··· DATASET ENTRIES
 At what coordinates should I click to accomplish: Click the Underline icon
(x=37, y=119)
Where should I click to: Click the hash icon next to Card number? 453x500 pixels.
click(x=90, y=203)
······
··· DATASET ENTRIES
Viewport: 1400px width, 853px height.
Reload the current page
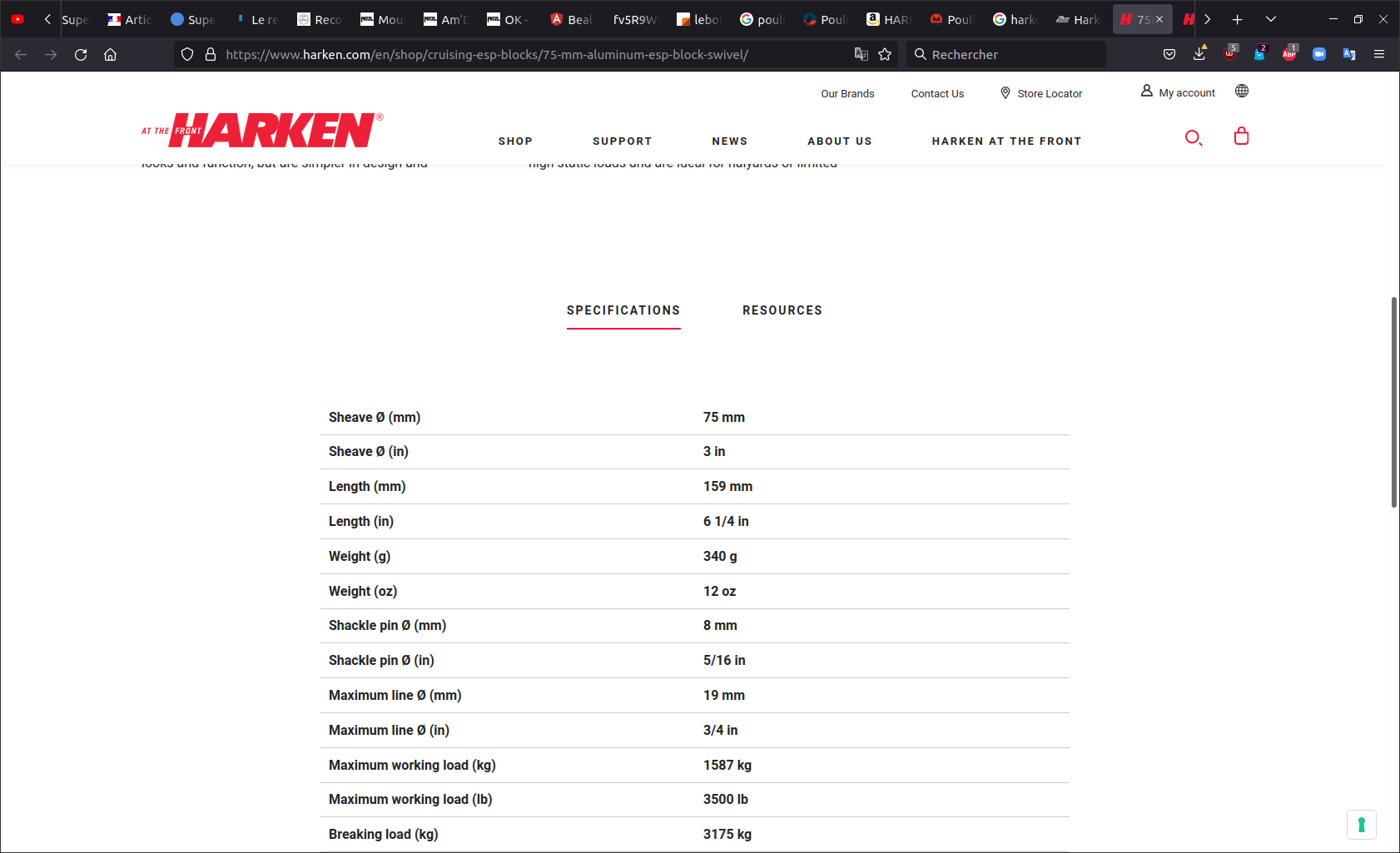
······
··· DATASET ENTRIES
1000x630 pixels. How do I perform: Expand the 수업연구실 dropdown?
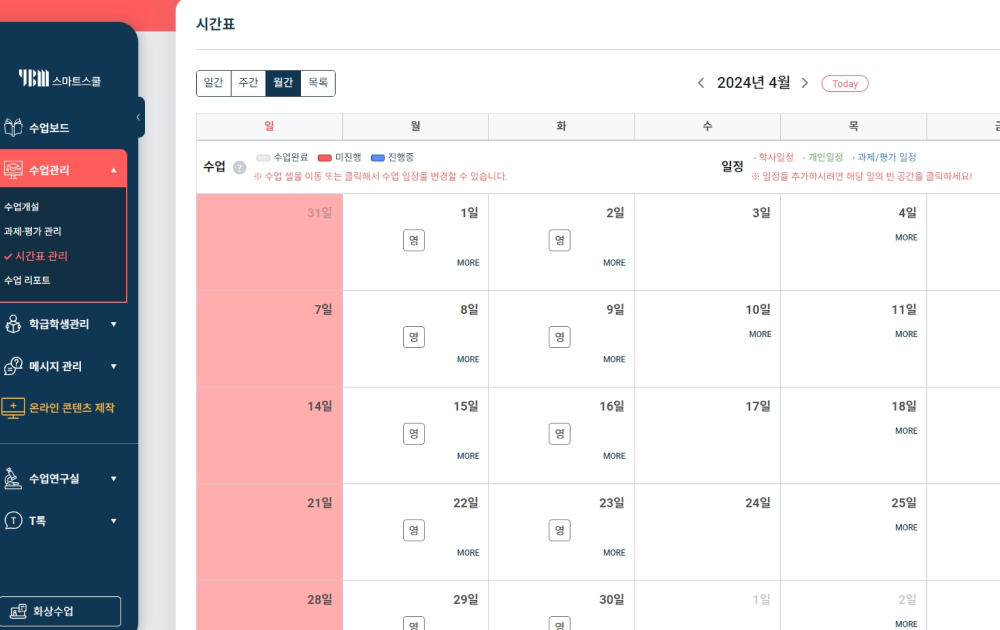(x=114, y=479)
······
_TASK INSTRUCTIONS_
Would you copy out exactly the lines above that start at the one containing "Viewport: 1400px width, 853px height." and end at the one containing "Reload the current page", inclusive?

_WRITTEN ANSWER_
Viewport: 1400px width, 853px height.
Reload the current page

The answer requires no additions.